[Supplied entries Boundary: Start]

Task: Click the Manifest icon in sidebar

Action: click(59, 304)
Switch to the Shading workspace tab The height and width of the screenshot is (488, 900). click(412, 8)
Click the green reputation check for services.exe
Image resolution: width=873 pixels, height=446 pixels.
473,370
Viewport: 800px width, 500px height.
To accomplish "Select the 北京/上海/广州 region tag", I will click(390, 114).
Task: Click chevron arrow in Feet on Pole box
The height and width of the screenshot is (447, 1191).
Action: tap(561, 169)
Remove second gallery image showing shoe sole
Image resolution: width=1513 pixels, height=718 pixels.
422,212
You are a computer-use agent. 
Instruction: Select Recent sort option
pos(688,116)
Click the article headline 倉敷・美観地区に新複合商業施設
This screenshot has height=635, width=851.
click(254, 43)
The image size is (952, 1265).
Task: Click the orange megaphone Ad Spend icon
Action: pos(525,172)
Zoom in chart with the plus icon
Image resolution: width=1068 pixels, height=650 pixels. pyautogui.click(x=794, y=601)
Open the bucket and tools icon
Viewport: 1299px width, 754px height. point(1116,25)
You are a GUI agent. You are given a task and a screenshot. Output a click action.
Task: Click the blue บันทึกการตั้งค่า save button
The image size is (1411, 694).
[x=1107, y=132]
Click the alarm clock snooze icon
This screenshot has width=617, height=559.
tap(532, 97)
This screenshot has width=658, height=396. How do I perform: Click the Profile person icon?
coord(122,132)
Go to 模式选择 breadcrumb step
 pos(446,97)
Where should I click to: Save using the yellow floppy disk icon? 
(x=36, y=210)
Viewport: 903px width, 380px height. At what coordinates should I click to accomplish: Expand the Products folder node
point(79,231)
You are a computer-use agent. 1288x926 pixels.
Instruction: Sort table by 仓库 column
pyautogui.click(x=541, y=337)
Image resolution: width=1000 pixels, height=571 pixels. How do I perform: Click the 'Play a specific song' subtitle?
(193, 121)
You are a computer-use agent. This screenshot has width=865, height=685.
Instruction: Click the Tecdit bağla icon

[Supplied entries Boundary: End]

• **Task directions**
Nothing should be dropped or changed, so repeat all of the entries exactly.

• **Response for this exercise**
Task: Click the Manifest icon in sidebar

Action: click(59, 304)
Switch to the Shading workspace tab The height and width of the screenshot is (488, 900). click(412, 8)
Click the green reputation check for services.exe
Image resolution: width=873 pixels, height=446 pixels.
473,370
Viewport: 800px width, 500px height.
To accomplish "Select the 北京/上海/广州 region tag", I will click(390, 114).
Task: Click chevron arrow in Feet on Pole box
The height and width of the screenshot is (447, 1191).
Action: tap(561, 169)
Remove second gallery image showing shoe sole
Image resolution: width=1513 pixels, height=718 pixels.
422,212
You are a computer-use agent. 
Instruction: Select Recent sort option
pos(688,116)
Click the article headline 倉敷・美観地区に新複合商業施設
This screenshot has height=635, width=851.
click(254, 43)
The image size is (952, 1265).
Task: Click the orange megaphone Ad Spend icon
Action: pos(525,172)
Zoom in chart with the plus icon
Image resolution: width=1068 pixels, height=650 pixels. pyautogui.click(x=794, y=601)
Open the bucket and tools icon
Viewport: 1299px width, 754px height. point(1116,25)
You are a GUI agent. You are given a task and a screenshot. Output a click action.
Task: Click the blue บันทึกการตั้งค่า save button
The image size is (1411, 694).
[x=1107, y=132]
Click the alarm clock snooze icon
This screenshot has width=617, height=559.
tap(532, 97)
This screenshot has width=658, height=396. How do I perform: Click the Profile person icon?
coord(122,132)
Go to 模式选择 breadcrumb step
 pos(446,97)
Where should I click to: Save using the yellow floppy disk icon? 
(x=36, y=210)
Viewport: 903px width, 380px height. At what coordinates should I click to accomplish: Expand the Products folder node
point(79,231)
You are a computer-use agent. 1288x926 pixels.
Instruction: Sort table by 仓库 column
pyautogui.click(x=541, y=337)
Image resolution: width=1000 pixels, height=571 pixels. How do I perform: Click the 'Play a specific song' subtitle?
(193, 121)
You are a computer-use agent. This screenshot has width=865, height=685.
Instruction: Click the Tecdit bağla icon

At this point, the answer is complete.